PROVIDED RECORDS Block Start

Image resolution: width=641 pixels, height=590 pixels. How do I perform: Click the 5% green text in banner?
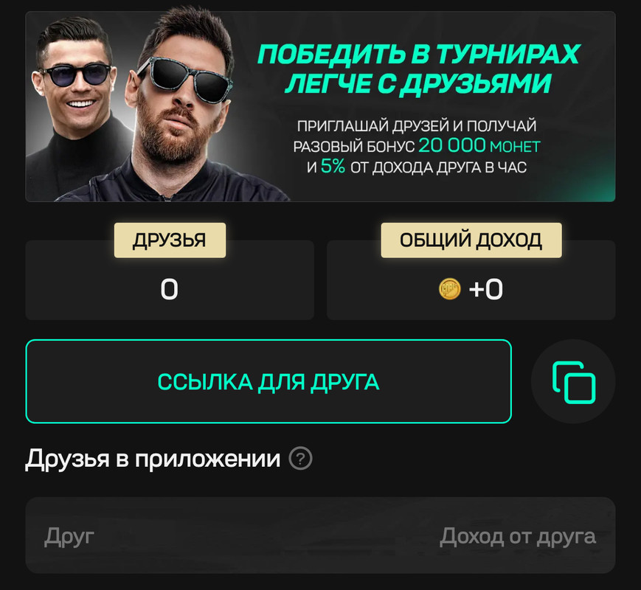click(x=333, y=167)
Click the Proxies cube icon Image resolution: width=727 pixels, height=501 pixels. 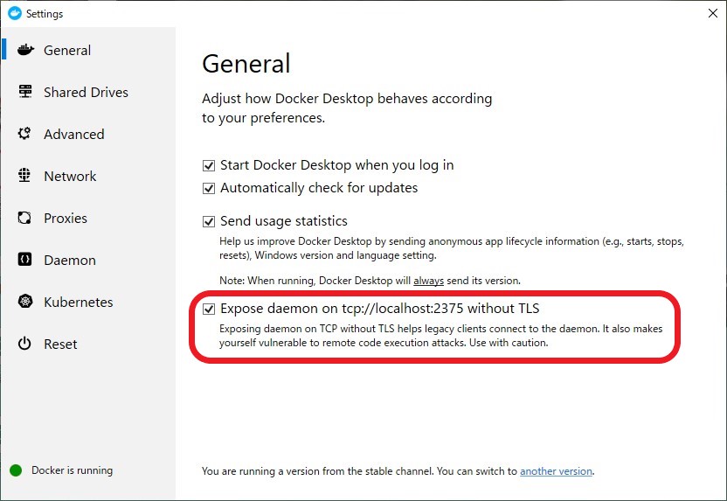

PROVIDED RECORDS Block End
PROVIDED RECORDS Block Start

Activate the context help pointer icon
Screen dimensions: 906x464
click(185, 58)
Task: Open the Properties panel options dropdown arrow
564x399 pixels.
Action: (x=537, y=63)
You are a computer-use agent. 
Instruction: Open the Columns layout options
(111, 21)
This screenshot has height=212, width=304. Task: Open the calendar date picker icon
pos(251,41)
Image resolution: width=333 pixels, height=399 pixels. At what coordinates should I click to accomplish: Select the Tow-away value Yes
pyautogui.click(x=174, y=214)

PROVIDED RECORDS Block End

ACTION ITEM: In the data above, take the line with "Image resolution: width=641", the line with "Click the Proxies", and every line between, and set them down exactly without pictures.

REPLY TO THE TASK:
Image resolution: width=641 pixels, height=590 pixels. How do I perform: Click the 5% green text in banner?
click(x=333, y=167)
Click the Proxies cube icon Image resolution: width=727 pixels, height=501 pixels. 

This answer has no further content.